__Stated problem__
Rewrite the lines from the one containing "III OTWARTE MISTRZOSTWA USTRONIA (474, 2220)" through the one containing "Références (112, 2545)", with each line's text kept as is and only the answer coordinates scaled by 2.3 and rounded to whole numbers, halves rounding up.

Data lines start

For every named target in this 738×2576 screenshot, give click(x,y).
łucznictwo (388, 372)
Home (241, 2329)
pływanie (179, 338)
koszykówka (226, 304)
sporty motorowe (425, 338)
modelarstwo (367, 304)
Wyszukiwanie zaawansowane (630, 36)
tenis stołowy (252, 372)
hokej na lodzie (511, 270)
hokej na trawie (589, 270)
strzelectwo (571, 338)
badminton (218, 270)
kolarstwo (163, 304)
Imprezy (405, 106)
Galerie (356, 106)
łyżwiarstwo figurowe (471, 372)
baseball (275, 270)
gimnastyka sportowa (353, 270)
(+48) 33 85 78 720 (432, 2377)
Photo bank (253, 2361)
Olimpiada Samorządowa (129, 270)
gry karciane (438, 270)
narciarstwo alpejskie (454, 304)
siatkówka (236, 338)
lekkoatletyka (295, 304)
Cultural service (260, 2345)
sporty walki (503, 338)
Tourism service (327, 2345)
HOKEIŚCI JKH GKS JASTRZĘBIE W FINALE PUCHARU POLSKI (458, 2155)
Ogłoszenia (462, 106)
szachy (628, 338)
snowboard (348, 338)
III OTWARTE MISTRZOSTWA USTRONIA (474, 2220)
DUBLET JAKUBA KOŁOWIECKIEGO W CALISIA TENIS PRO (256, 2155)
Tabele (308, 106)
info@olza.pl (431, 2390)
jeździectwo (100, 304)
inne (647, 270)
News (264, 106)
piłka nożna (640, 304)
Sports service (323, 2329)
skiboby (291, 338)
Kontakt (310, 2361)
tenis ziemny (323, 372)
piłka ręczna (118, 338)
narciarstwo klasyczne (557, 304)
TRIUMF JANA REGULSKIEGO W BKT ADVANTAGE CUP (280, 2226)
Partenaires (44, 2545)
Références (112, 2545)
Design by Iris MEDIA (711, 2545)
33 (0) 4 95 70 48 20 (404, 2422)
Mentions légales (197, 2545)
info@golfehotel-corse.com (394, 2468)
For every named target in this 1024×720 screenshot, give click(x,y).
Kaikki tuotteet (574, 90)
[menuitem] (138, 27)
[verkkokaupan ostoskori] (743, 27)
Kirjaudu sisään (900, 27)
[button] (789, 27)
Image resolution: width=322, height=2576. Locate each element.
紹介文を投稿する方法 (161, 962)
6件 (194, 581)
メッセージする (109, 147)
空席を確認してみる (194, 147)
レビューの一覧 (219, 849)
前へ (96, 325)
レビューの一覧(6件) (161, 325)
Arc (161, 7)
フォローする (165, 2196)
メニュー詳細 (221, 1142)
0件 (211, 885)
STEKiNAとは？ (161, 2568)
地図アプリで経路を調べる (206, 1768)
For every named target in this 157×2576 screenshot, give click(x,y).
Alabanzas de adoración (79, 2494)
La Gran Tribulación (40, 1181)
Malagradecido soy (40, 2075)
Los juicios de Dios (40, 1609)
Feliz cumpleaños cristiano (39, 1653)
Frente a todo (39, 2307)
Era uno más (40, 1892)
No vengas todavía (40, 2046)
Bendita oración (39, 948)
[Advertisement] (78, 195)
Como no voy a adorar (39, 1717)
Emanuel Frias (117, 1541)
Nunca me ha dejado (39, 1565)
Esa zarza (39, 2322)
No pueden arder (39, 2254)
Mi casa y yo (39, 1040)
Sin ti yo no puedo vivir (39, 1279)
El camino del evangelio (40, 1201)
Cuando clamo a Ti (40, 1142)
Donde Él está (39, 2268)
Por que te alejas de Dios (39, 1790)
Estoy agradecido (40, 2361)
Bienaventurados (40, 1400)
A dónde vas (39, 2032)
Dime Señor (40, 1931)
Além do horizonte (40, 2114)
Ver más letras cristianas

Data lines end

__Finished task__
III OTWARTE MISTRZOSTWA USTRONIA (1090, 5106)
DUBLET JAKUBA KOŁOWIECKIEGO W CALISIA TENIS PRO (589, 4957)
Tabele (708, 244)
info@olza.pl (991, 5497)
jeździectwo (230, 699)
inne (1488, 621)
News (607, 244)
piłka nożna (1472, 699)
Sports service (743, 5357)
skiboby (669, 777)
Kontakt (713, 5430)
tenis ziemny (743, 856)
piłka ręczna (271, 777)
narciarstwo klasyczne (1281, 699)
TRIUMF JANA REGULSKIEGO W BKT ADVANTAGE CUP (644, 5120)
Partenaires (101, 5854)
Références (258, 5854)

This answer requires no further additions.